- _Problem statement_
Look through the records below for the line with "This screenshot has height=778, width=670." and the line with "Task: Open the Day view dropdown", then return those lines and all lines between, exactly.

- _Dataset excerpts_
◇ ◇ ◇ ◇ ◇ ◇ ◇

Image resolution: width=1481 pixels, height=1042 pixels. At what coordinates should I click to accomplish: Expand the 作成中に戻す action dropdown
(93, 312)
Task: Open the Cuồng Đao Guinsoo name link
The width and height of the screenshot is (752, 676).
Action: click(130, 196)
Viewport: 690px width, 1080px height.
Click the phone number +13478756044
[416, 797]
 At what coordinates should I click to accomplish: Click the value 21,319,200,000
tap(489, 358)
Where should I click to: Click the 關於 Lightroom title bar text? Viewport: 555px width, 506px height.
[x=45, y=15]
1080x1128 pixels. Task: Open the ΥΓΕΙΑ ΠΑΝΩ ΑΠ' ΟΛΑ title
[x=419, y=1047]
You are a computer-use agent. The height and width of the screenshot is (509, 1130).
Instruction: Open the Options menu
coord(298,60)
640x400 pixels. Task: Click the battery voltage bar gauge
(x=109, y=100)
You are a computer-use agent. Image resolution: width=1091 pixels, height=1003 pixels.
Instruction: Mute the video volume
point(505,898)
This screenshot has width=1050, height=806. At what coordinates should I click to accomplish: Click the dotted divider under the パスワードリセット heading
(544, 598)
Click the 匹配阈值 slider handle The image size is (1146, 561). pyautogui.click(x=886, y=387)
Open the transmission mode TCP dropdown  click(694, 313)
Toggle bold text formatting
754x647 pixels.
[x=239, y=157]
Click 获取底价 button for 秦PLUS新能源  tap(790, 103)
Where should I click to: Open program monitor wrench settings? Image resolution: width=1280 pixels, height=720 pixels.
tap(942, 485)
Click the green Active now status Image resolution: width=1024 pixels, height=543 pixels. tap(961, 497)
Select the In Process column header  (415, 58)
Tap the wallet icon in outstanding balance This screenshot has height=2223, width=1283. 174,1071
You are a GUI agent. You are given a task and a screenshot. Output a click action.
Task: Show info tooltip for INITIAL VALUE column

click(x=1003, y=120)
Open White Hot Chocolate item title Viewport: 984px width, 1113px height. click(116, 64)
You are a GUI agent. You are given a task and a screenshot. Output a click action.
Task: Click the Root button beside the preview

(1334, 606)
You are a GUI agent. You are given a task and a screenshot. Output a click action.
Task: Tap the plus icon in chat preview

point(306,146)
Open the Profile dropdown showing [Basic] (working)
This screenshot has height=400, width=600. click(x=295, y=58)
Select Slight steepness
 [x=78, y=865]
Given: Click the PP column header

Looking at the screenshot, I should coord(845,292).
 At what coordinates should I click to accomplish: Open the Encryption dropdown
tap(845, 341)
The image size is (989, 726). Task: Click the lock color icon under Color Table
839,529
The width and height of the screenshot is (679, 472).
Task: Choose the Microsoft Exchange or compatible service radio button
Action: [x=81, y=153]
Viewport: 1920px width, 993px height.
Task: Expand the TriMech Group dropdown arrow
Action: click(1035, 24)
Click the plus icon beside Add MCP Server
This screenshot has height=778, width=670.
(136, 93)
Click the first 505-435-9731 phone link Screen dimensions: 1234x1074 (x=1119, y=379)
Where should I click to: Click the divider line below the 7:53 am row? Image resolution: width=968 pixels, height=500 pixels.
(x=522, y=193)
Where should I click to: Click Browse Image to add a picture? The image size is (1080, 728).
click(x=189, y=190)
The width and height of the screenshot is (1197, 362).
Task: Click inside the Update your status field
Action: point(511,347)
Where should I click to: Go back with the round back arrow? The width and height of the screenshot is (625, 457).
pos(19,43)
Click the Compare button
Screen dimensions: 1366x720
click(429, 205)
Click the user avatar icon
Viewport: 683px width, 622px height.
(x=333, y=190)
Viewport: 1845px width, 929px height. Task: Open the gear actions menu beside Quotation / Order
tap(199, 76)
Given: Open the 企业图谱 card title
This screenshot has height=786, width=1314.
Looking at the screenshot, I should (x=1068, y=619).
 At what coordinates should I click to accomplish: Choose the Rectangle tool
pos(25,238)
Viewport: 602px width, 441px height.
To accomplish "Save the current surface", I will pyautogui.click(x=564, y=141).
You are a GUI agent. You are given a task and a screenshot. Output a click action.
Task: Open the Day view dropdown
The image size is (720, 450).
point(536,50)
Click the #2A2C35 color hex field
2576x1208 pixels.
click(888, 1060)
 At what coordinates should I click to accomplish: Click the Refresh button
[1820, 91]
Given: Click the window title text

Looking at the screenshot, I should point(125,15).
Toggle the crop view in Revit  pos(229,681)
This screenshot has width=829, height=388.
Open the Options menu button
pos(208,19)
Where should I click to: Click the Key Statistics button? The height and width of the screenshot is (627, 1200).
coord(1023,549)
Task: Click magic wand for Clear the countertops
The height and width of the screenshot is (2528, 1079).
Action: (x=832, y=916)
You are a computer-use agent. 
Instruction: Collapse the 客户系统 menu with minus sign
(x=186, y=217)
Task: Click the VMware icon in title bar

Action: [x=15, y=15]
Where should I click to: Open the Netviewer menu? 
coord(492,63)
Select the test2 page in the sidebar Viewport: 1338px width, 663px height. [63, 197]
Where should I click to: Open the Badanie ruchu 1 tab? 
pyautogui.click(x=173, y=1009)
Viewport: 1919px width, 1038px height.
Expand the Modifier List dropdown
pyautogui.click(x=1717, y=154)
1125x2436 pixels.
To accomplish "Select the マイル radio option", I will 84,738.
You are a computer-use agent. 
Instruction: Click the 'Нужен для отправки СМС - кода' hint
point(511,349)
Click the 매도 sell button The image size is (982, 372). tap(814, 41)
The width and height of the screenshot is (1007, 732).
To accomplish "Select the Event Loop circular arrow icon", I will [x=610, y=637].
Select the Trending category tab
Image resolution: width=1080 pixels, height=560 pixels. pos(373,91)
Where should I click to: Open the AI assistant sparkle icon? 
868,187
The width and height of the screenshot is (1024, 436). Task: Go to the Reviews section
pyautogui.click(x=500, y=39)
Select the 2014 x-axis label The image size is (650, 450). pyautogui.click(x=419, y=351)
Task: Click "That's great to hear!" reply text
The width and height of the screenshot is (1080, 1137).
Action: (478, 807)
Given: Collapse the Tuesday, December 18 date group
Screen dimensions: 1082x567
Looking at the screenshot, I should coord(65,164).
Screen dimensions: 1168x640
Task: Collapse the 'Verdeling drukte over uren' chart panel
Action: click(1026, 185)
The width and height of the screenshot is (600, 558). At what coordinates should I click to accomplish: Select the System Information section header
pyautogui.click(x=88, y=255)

◇ ◇ ◇ ◇ ◇ ◇ ◇

- _Written reply_
This screenshot has height=778, width=670.
(136, 93)
Click the first 505-435-9731 phone link Screen dimensions: 1234x1074 (x=1119, y=379)
Where should I click to: Click the divider line below the 7:53 am row? Image resolution: width=968 pixels, height=500 pixels.
(x=522, y=193)
Where should I click to: Click Browse Image to add a picture? The image size is (1080, 728).
click(x=189, y=190)
The width and height of the screenshot is (1197, 362).
Task: Click inside the Update your status field
Action: point(511,347)
Where should I click to: Go back with the round back arrow? The width and height of the screenshot is (625, 457).
pos(19,43)
Click the Compare button
Screen dimensions: 1366x720
click(429, 205)
Click the user avatar icon
Viewport: 683px width, 622px height.
(x=333, y=190)
Viewport: 1845px width, 929px height. Task: Open the gear actions menu beside Quotation / Order
tap(199, 76)
Given: Open the 企业图谱 card title
This screenshot has height=786, width=1314.
Looking at the screenshot, I should (x=1068, y=619).
 At what coordinates should I click to accomplish: Choose the Rectangle tool
pos(25,238)
Viewport: 602px width, 441px height.
To accomplish "Save the current surface", I will pyautogui.click(x=564, y=141).
You are a GUI agent. You are given a task and a screenshot. Output a click action.
Task: Open the Day view dropdown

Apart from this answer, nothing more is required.